### SOURCE EXCERPT
....................

Re: POC: Cleaning up orphaned files using undo logs

2019-08-09 Thread Robert Haas
On Wed, Aug 7, 2019 at 6:57 AM Heikki Linnakangas  wrote:
> Yeah, that's also a problem with complicated WAL record types. Hopefully
> the complex cases are an exception, not the norm. A complex case is
> unlikely to fit any pre-defined set of fields anyway. (We could look at
> how e.g. protobuf works, if this is really a big problem. I'm not
> suggesting that we add a dependency just for this, but there might be
> some patterns or interfaces that we could mimic.)

I think what you're calling the complex cases are going to be pretty
normal cases, not something exotic, but I do agree with you that
making the infrastructure more generic is worth considering.  One idea
I had is to use the facilities from pqformat.h; have the generic code
read whatever the common fields are, and then pass the StringInfo to
the AM which can do whatever it wants with the rest of the record, but
probably these facilities would make it pretty easy to handle either a
series of fixed-length fields or alternatively variable-length data.
What do you think of that idea?

....................

### INFORMATION SUPPLIED
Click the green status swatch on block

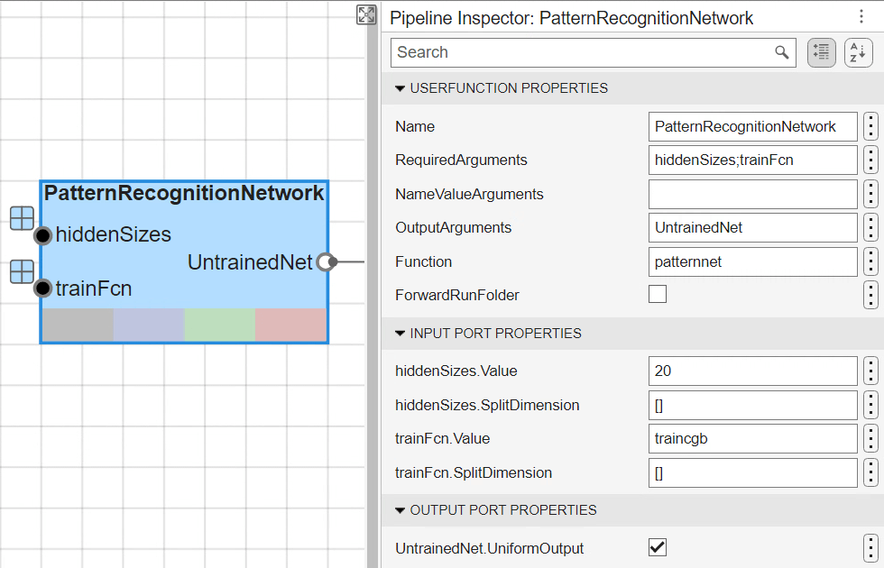pyautogui.click(x=219, y=325)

....................

### WHAT YOU WILL DO
• 1. Answer from the orphaned-files thread excerpt:
(a) Which tool does the quoted message suggest looking at if complex record types become a big problem?
(b) Which header file's facilities does the reply propose using?
(c) What would the generic code pass to the AM after reading the common fields?
• 2. Quote everything in the orphaned-files thread excerpt from "I think what" down to "of that idea?".
• 3. Write what comes next in the orphaned-files thread excerpt, picking up after its final sentence.
The data is separate material and has nothing to do with the orphaned-files thread excerpt.

### PER-TASK ANSWERS
• 1.
(a) protobuf
(b) pqformat.h
(c) The StringInfo

• 2.
I think what you're calling the complex cases are going to be pretty
normal cases, not something exotic, but I do agree with you that
making the infrastructure more generic is worth considering.  One idea
I had is to use the facilities from pqformat.h; have the generic code
read whatever the common fields are, and then pass the StringInfo to
the AM which can do whatever it wants with the rest of the record, but
probably these facilities would make it pretty easy to handle either a
series of fixed-length fields or alternatively variable-length data.
What do you think of that idea?

• 3.
(That would not preclude doing compression on top, although I think
that feeding everything through pglz or even lz4/snappy may eat more
CPU cycles than we can really afford. The option is there, though.)

> If you remember, we did a big WAL format refactoring in 9.5, which moved
> some information from AM-specific structs to the common headers. Namely,
> the information on the relation blocks that the WAL record applies to.
> That was a very handy refactoring, and allowed tools like pg_waldump to
> print more detailed information about all WAL record types. For WAL
> records, moving the block information was natural, because there was
> special handling for full-page images anyway. However, I don't think we
> have enough experience with UNDO log yet, to know which fields would be
> best to include in the common undo header, and which to leave as
> AM-specific payload. I think we should keep the common header slim, and
> delegate to the AM routines.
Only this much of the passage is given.